New research paper, in draft form, comes from the Pentagon’s All-Domain Anomaly Resolution Office
Pentagon officials said in a draft document last week that aliens could be visiting our solar system and releasing smaller probes like missions conducted by NASA when studying other planets.
A draft research report authored by Sean Kirkpatrick, the director of the Pentagon’s All-Domain Anomaly Resolution Office (AARO) and Abraham Loeb, chairman of Harvard University’s astronomy department was released on March 7 and focuses on the physical constraints of unidentified aerial phenomena.
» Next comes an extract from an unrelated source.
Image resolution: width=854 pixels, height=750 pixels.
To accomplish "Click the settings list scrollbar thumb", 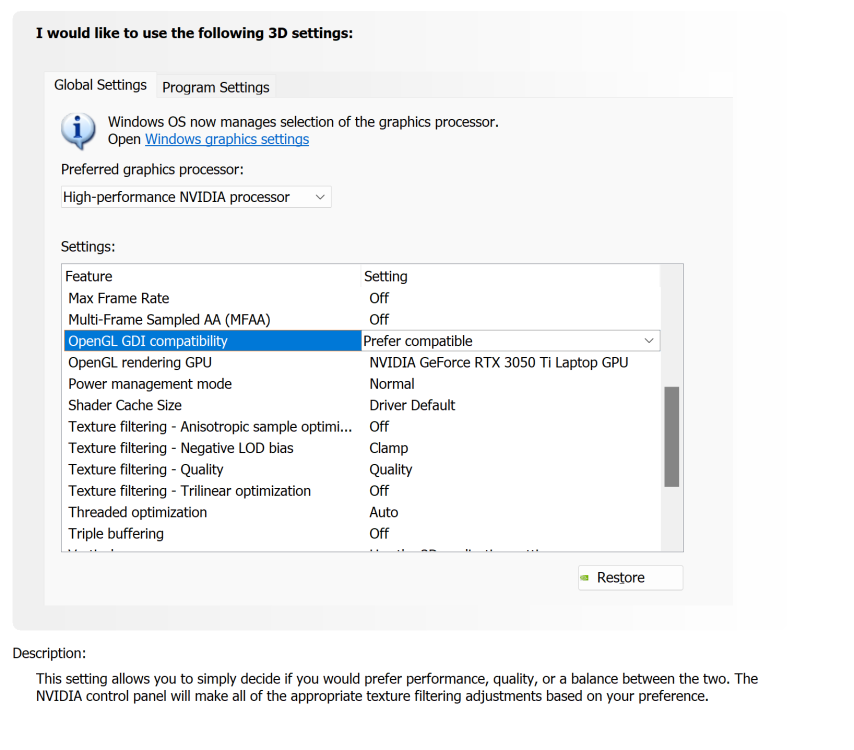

“…An artificial interstellar object could potentially be a parent craft that releases many small probes during its close passage to Earth, an operational construct not too dissimilar from NASA missions,” the report read. “These ‘dandelion seeds’ could be separated from the parent craft by the tidal gravitational force of the Sun or by a maneuvering capability.”
The AARO was established in July 2022 and is responsible for tracking objects in the sky, underwater and in space – or possibly an object that has the ability to move from one domain to the next.
Congress tasked NASA to find 90% of all objects near Earth that are larger than 140 meters in 2005, which resulted in Pan-STARRS telescopes, according to the report.
On October 19, 2017, the Pan-STARRS detected an unusual interstellar object that was later named ‘Oumuamua, or scout in Hawaiian.
The object was cigar-shaped, appeared flat, and was propelled away from the sun without showing a cometary tail, leading scientists to believe it was artificial.
Three years later, another object was discovered, the report noted, namely NASA’s rocket booster 2020 SO, which had no cometary trail. The report also said six months before ‘Oumuamua made its closest approach to Earth, a meter-sized interstellar meteor, IM2, crashed on earth and exhibited an identical speed relative to the Sun at large distances and an identical shape to ‘Oumuamua.
“With proper design, these tiny probes would reach the Earth or other solar system planets for exploration, as the parent craft passes by within a fraction of the Earth-Sun separation — just like ‘Oumuamua’ did,” the authors wrote. “Astronomers would not be able to notice the spray of mini probes because they do not reflect enough sunlight for existing survey telescopes to notice them.”
The research paper comes after a month of scrutiny over unidentified flying objects over the U.S. Most notably, a Chinese spy balloon was shot down, only after traversing across the skies over the U.S.